● **Task to carry out**:
Which lines of the records contain the word "circle"? Copy each one.

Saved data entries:

=-=-=-=-=

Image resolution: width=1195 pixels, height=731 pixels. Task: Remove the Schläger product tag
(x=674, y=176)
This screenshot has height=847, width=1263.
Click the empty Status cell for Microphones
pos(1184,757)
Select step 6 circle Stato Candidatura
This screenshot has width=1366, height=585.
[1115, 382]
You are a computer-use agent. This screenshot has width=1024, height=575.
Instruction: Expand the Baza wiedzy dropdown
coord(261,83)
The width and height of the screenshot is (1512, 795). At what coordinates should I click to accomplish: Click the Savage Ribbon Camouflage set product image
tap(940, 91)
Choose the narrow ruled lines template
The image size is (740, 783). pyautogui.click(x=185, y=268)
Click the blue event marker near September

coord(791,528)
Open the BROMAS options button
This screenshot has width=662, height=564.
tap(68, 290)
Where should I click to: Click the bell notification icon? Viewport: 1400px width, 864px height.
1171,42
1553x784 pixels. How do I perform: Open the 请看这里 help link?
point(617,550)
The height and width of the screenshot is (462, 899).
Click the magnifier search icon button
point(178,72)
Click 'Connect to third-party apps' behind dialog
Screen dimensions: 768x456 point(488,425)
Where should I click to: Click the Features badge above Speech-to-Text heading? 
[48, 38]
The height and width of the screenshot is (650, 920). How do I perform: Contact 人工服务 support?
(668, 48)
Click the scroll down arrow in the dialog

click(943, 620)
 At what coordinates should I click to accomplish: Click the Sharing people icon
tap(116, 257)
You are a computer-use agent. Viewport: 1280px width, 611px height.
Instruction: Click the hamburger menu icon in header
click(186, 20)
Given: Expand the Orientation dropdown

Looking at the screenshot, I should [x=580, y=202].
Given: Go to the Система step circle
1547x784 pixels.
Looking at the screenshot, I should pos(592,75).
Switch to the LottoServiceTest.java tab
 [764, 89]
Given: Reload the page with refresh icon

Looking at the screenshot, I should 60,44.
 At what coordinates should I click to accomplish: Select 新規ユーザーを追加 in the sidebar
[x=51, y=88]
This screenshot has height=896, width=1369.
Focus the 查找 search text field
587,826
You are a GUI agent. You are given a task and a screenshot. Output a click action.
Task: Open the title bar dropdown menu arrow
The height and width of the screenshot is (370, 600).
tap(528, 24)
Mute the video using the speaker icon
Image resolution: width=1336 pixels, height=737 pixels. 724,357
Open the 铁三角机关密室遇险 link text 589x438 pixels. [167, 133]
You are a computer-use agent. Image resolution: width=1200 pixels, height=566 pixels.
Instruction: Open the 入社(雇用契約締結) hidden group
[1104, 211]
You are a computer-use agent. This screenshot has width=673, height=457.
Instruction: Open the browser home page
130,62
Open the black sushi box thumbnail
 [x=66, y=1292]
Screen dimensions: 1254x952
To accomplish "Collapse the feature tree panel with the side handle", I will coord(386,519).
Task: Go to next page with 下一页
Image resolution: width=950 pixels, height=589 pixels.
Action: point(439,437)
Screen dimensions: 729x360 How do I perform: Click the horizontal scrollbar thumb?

=-=-=-=-=

● **Response to the task**:
Select step 6 circle Stato Candidatura
Given: Go to the Система step circle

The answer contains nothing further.